* _Task to carry out_
Could you restate exactly the lines that begin at the line with "Instruction: Open search" and end at the final line of the data?

[Items listed in a dataset]
━━━━━━━━━━
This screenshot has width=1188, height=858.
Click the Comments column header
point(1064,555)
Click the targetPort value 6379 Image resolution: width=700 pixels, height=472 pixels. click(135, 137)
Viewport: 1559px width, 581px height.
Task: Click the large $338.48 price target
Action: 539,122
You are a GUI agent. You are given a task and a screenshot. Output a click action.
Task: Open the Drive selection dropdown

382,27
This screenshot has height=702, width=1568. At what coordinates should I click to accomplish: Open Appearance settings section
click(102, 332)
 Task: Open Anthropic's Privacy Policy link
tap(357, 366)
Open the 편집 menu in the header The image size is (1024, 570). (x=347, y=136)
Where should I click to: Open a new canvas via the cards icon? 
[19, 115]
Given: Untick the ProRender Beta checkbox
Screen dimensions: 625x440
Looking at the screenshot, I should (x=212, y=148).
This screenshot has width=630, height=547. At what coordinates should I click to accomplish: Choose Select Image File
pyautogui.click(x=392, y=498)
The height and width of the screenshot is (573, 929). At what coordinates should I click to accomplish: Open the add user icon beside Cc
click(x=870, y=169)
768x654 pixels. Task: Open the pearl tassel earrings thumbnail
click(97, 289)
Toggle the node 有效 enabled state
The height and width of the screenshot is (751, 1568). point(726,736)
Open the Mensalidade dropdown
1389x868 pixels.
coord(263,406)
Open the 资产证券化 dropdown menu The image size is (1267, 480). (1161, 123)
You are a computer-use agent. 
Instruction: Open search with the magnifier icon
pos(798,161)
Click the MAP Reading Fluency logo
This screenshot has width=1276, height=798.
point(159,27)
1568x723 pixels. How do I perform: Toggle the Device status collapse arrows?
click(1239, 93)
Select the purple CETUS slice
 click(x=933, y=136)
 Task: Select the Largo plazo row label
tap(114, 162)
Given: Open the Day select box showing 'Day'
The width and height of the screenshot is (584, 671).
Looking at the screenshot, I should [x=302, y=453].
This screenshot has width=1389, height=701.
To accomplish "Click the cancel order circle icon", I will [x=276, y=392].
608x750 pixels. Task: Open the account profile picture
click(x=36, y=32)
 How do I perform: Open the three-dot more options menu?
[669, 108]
━━━━━━━━━━
* _Completed exercise_
Instruction: Open search with the magnifier icon
pos(798,161)
Click the MAP Reading Fluency logo
This screenshot has width=1276, height=798.
point(159,27)
1568x723 pixels. How do I perform: Toggle the Device status collapse arrows?
click(1239, 93)
Select the purple CETUS slice
 click(x=933, y=136)
 Task: Select the Largo plazo row label
tap(114, 162)
Given: Open the Day select box showing 'Day'
The width and height of the screenshot is (584, 671).
Looking at the screenshot, I should [x=302, y=453].
This screenshot has width=1389, height=701.
To accomplish "Click the cancel order circle icon", I will [x=276, y=392].
608x750 pixels. Task: Open the account profile picture
click(x=36, y=32)
 How do I perform: Open the three-dot more options menu?
[669, 108]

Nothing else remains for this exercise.